NPIs and monotonicity

  • sets (comparisons)

Monotonicity is not limited to morphology, it also shows up in areas where syntax (= sentence structure) interacts with semantics (= meaning). One instance is the licensing of Negative Polarity Items. That’s quite a mouthful, so linguists usually say NPIs. NPIs are a fascinating aspect of natural languages, and they reveal just how much math languages hide under their hood. You might not have realized it, but the language brain is really sensitive to monotonic functions.

A puzzle: distribution of NPIs

One of the most common NPIs in English is ever. If you’re a native speaker of English, you’ve probably never noticed that ever is quite a special guy, but you definitely agree that the first sentence below is well-formed, whereas the second is clearly bad.

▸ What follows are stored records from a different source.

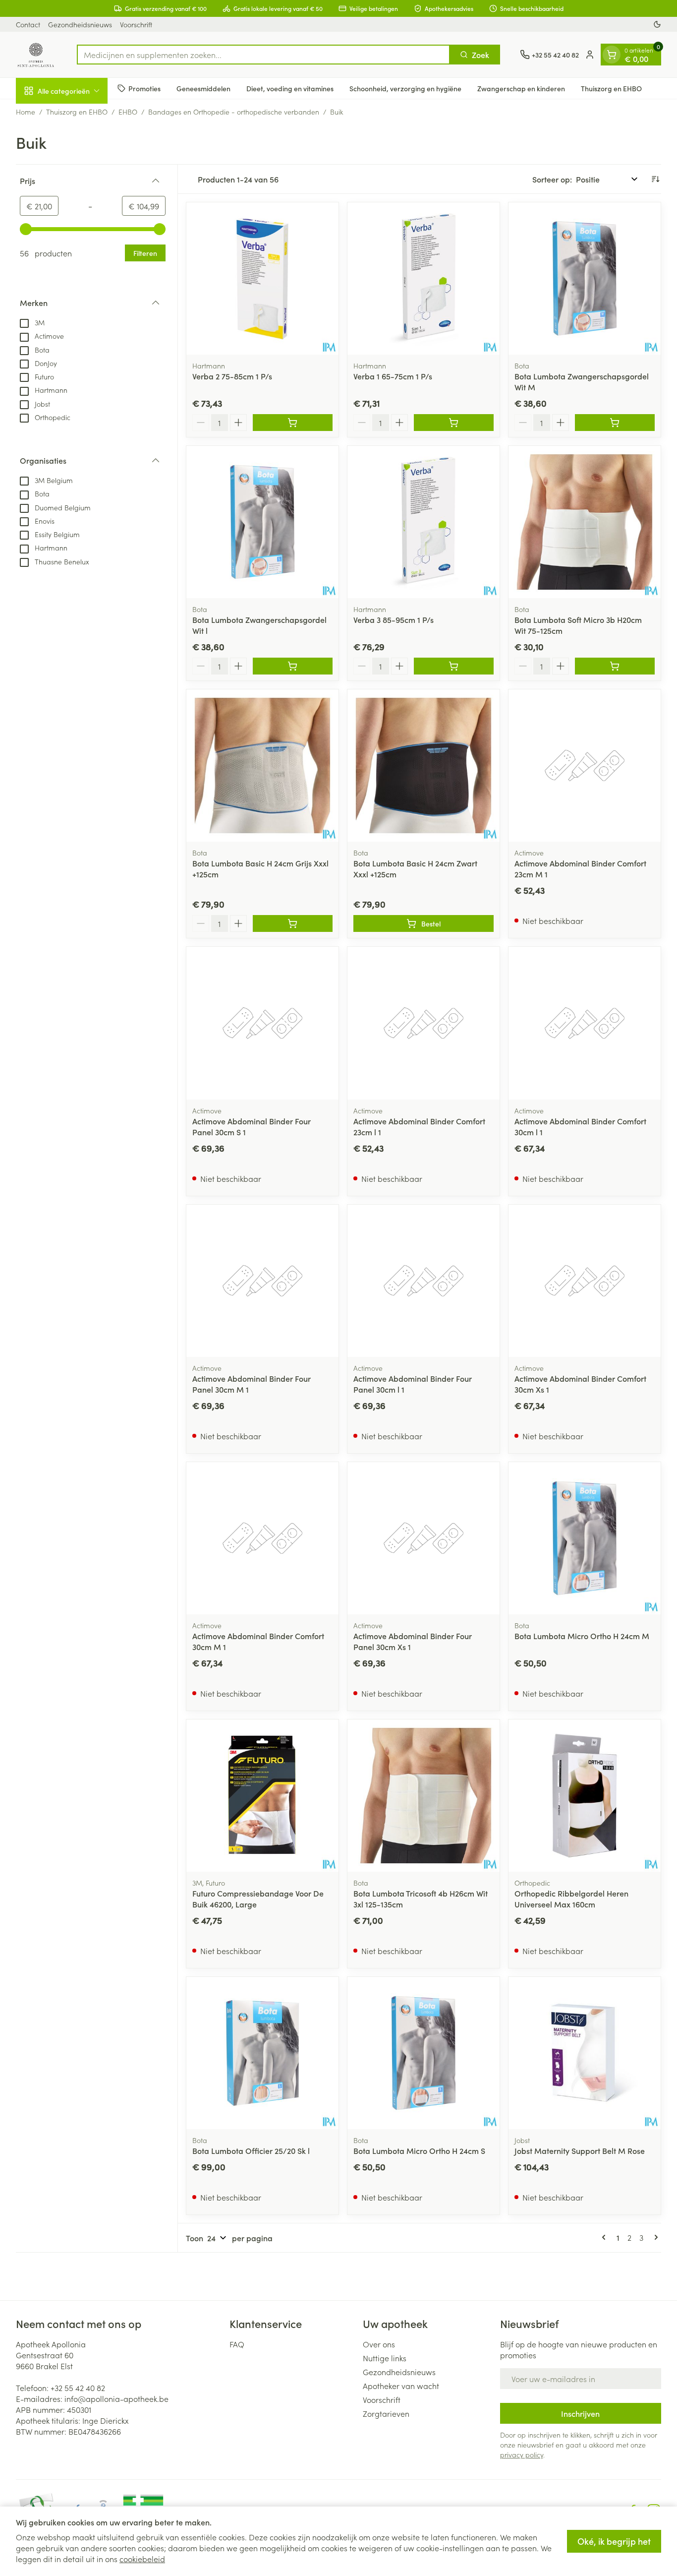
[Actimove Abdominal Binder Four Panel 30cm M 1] (262, 1281)
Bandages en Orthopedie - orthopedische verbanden (233, 112)
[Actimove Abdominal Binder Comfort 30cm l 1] (584, 1023)
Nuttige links (384, 2357)
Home (25, 112)
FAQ (236, 2343)
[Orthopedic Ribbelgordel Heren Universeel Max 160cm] (584, 1795)
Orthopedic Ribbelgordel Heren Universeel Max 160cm (571, 1898)
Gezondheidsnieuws (80, 24)
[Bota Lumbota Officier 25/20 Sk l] (262, 2053)
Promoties (144, 88)
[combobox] (263, 54)
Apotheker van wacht (401, 2385)
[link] (606, 2237)
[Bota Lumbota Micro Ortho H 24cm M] (584, 1538)
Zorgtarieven (386, 2413)
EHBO (127, 112)
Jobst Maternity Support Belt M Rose (579, 2150)
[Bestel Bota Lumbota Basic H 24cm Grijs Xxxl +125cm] (293, 923)
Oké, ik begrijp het (614, 2541)
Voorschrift (136, 24)
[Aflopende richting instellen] (655, 179)
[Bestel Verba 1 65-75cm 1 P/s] (454, 422)
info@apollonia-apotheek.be (116, 2398)
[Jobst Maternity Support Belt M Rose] (584, 2053)
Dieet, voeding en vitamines (290, 88)
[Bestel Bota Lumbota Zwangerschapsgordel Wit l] (293, 666)
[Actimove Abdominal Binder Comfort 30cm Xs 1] (584, 1281)
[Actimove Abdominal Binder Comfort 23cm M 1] (584, 765)
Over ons (379, 2343)
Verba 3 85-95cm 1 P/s (393, 619)
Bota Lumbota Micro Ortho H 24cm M (581, 1635)
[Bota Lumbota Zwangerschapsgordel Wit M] (584, 278)
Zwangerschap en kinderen (521, 88)
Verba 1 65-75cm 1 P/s (392, 375)
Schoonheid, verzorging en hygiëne (405, 88)
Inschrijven (580, 2413)
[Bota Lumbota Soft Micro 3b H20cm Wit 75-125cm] (584, 522)
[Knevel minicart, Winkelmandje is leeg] (612, 54)
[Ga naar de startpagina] (36, 54)
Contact (28, 24)
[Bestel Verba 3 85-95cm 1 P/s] (454, 666)
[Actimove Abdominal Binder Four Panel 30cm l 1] (423, 1281)
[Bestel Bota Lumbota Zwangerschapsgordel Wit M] (615, 422)
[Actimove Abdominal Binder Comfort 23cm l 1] (423, 1023)
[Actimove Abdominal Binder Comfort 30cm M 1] (262, 1538)
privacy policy (521, 2454)
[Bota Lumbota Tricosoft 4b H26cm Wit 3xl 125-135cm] (423, 1795)
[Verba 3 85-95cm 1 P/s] (423, 522)
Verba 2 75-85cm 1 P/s (232, 375)
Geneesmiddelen (203, 88)
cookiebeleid (142, 2558)
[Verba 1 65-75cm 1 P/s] (423, 278)
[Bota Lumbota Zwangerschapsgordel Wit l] (262, 522)
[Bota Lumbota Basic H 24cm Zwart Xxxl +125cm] (423, 765)
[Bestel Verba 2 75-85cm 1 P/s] (293, 422)
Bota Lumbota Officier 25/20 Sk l (251, 2150)
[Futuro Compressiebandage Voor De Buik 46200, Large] (262, 1795)
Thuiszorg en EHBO (611, 88)
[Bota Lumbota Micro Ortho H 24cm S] (423, 2053)
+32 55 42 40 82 (78, 2387)
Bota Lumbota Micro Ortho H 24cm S (419, 2150)
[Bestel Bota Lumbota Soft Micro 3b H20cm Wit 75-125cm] (615, 666)
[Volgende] (654, 2237)
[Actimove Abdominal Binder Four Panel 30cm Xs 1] (423, 1538)
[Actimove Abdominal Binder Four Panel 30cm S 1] (262, 1023)
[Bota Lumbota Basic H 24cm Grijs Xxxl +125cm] (262, 765)
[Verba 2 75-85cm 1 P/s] (262, 278)
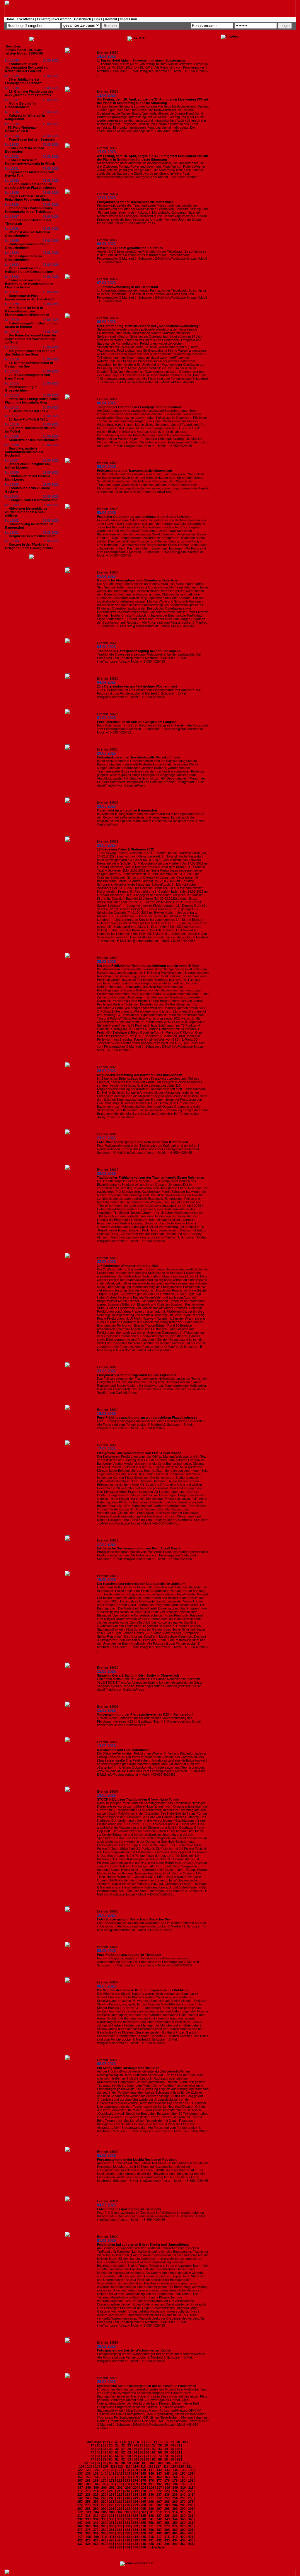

  1. No student should ever sleep in class.
  2. Every student should ever sleep in class.

Quite curious, what’s going on here? Here we have two sentences that use two distinct quantifiers, one being no and the other every. For some reason, ever can occur in the sentence with no but not with every. We could posit a constraint that forbids ever and every to co-occur, this is rather unsatisfying as it only states the facts rather than explaining them. But more importantly, it is also false. Both of the following sentences are okay in standard dialects of English.

  1. No student who ever slept in class should get a degree.
  2. Every student who ever slept in class should get a degree.

So both no and every can be fine with ever, it’s only in some cases where they diverge. And when they do, we never find cases where ever is okay with every but not with no. Quite puzzling, but fortunately we have decades of research to build on. Linguists have studied NPIs for a long time, and one thing that has become clear is that in order to understand the contrast illustrated above, one has to look at the meaning of every and no from a mathematical perspective.

Entailment

One important fact about sentences with every and no is that depending on whether they are true or false, other sentences can immediately be inferred to be true or false. Consider the following sentence:

  1. No student slept.

Suppose that this is true. Then we can tell right away that both of the sentences below are also true.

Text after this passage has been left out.